がん患者は病気の疑いが見つかったときから多くの悩みに直面します。その悩みはそれぞれ違うし、その悩みを解決するための支援制度も人により変わってきます。今回は、闘病生活の支えになる支援制度を時系列的に解説したいと思います。
がん患者が抱える様々な不安
がん患者の抱える不安は病気だけでなく、様々な不安を抱えています。
がんの治療ために病院に行くことは、不安の原因である病気の治療をするためなので、大事であることは疑う余地はありません。しかし、がんのように闘病生活が長く続く病気の場合は、がんを起因とした悩みや不安を解消しながら生活していくことが、広義のQOL(クオリティ・オブ・ライフ)の向上に繋がるはずです。
しかし、病院に治療に行くだけでは、病気以外の不安を解消させることはできません。
治療以外の悩みや不安はどうしたらいい?
治療以外の悩みや不安はどのように解消させればいいのでしょうか?
主治医はがん治療については専門家ですが、治療以外については専門家ではありません。現状ではその相談場所が明確でないため、適切な時期に適切な支援を受けることができないがん患者さんがたくさんいます。

→ 掲載データ

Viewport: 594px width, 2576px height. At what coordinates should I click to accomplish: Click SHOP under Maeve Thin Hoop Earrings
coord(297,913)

* * *

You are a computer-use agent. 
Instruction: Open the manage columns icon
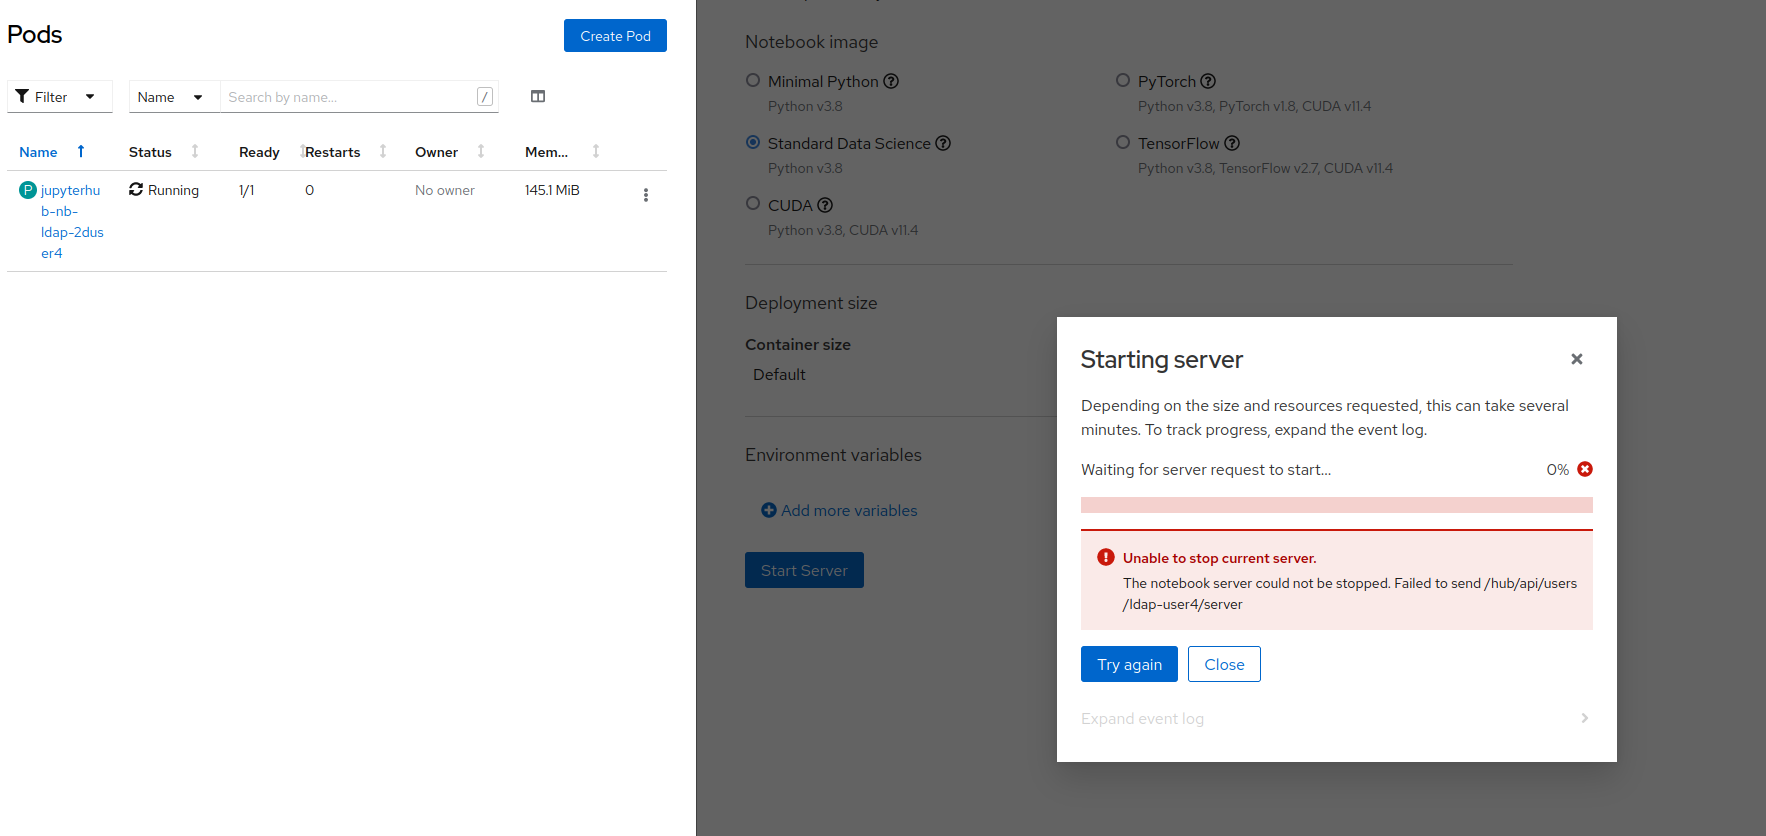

→ 課題の指示
1. がん患者の支援制度に関する文章から、「支援」という語を含む文をすべてそのまま書き出してください。
2. がん患者の支援制度に関する文章を、最後の文の次から書き進めてください。
資料の内容は原文抜粋とは関係がありません。

→ 課題の解答
1.
その悩みはそれぞれ違うし、その悩みを解決するための支援制度も人により変わってきます。
今回は、闘病生活の支えになる支援制度を時系列的に解説したいと思います。
現状ではその相談場所が明確でないため、適切な時期に適切な支援を受けることができないがん患者さんがたくさんいます。

2.
基本的には、がん相談支援センターに自ら足を運ぶのが一番近道です。そこから、さらに必要であればそれぞれの専門家につないでくれる支援体制が理想です。しかし、がん相談支援センターのレベルは個々の相談員であったり、病院により差があるのも事実です。また、がん相談支援センターになかなか足を運びづらいと思っている方も多いと思います。
仕事のことであれば、病院だけの判断ではなく会社側の判断も大事になってきます。障害年金のような公的支援制度であれば、自ら申請しなければならず、知らなければ申請できません。
支援制度を知ることで、悩みや不安の解決に繋がる可能性もあるので時系列的に紹介していこうと思います。
全体図
告知〜治療開始
告知後のこころの動揺が激しいことは、「がん罹患に関わるこころの動き」をみてもらえばわかると思います。この時期は、精神的に落ち込み、正常な判断に支障をきたすおそれがあります。特に働いている人においては退職という重要な判断をするべきではありません。会社を辞めることはいつでもできます。退職してしまうことにより、その後使用できる支援を受けれなくなる可能性があります。まずは、がんになったショックから立ち直る時間が必要です。少し落ち着いてきたら、有給日数の確認や就業規則を確認して、自分の会社の休職制度などを調べましょう。就業規則を見てもわからないことは、人事労務担当者に聞くと良いでしょう。
罹患したすべての人がすべきことは、自身の医療保険制度の確認です。どの医療保険かにより、受けることができる給付や問い合わせ先が変わってきます。医療保険により受けることができる給付一覧はこちらです。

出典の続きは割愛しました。